- [ARBEITSAUFTRAG]: Schreiben Sie den Bericht über den Poetry Slam „Dead Or Alive“ im Wiener Lustspielhaus im Anschluss an seinen letzten Satz weiter.

Poetry Slam: Der Klub der nicht so toten Dichter

Im Lustspielhaus traten lebende Poeten gegen ihre toten Vorbilder an.

Wer vermag ein Publikum eher zu begeistern, ein toter oder ein lebendiger Dichter? Im Wiener Lustspielhaus wollte man es wissen und ließ am Samstag lebende und literarisch zum Leben erweckte Poeten im Wettlesen gegeneinander antreten: Fünf junge Literaten aus Österreich und Deutschland gegen namhafte Dichtergrößen der verstorbenen Generation (verkörpert von Schauspielern): Friedrich Hölderlin etwa oder Ingeborg Bachmann.

„Dead Or Alive“ heißt das Format eines solchen Poetry Slams. Romantische Sprachgewalt trifft auf poppige Texte, Lyrik vergangener Jahrhunderte auf moderne Alltagssprache in Strophenform. Der charmante Conférencier Jimi Lend führte durch das Programm: „Friedrich Nietzsche in da house!“ Die Jury kam formatgemäß aus dem Publikum. Schön, dass hier der Charme eines richtigen Poetry Slam nicht zugunsten einer passiven, kontrollierten Vorführung aufgegeben wurde, wie es etwa bei den „Poetry Slam Shows“ im Burgtheater-Kasino passiert war.

- [DATENAUSZUG]:
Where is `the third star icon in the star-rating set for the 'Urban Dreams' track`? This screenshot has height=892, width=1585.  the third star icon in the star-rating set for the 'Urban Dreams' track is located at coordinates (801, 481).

- [LÖSUNG]:
Hier wird mit Reimen geschossen

Überzeugen konnte Slammerin Alice Reichmann mit ihrem Gedicht über die Wiener Kaffeehauskultur, in dem sie mit verblüffender Beobachtungsgabe in die Gestalten, die im Kaffeehaus so anzutreffen sind, schlüpfte: den genervten Ober etwa oder die redselige Oma. Eine Show bot auch Volkstheater-Darsteller Haymon Maria Buttinger als Friedrich Nietzsche. Im roten Samtmorgenmantel über weißen Leggings trug er „Dichters Berufung“ aus den Liedern des Prinzen Vogelfrei vor: „Reime, mein ich, sind wie Pfeile.“

Welche Reime treffen nun besser ins Herz des Publikums, die der Toten oder der Lebenden? Die Jury entschied sich für letztere Gruppe und kürte die Bayerin Franziska Holzheimer zur Siegerin, die einen wortgewaltigen Text über ein Gewitter in den Bergen vorgetragen hatte.

Die größte Darbietung bot aber Christian Dolezal als Ernst Jandl, der „Großmeister“ der performativen Lyrik. Genial artikulierte er Jandls Lautgedichte, wand sich dabei in alle Richtungen und hob immer wieder ein neues Reclam-Heft vom Boden auf, um scheinbar spontan Texte wie „schtzngrmm“, „Falken und Tauben“ oder den „spruch mit kurzem o“ zu rezitieren. Das Publikum forderte er auf, mit ihm zu grunzen, zu miauen, zu meckern und zu bellen. Man fragte sich: Warum wurde der Poetry Slam nicht schon früher erfunden?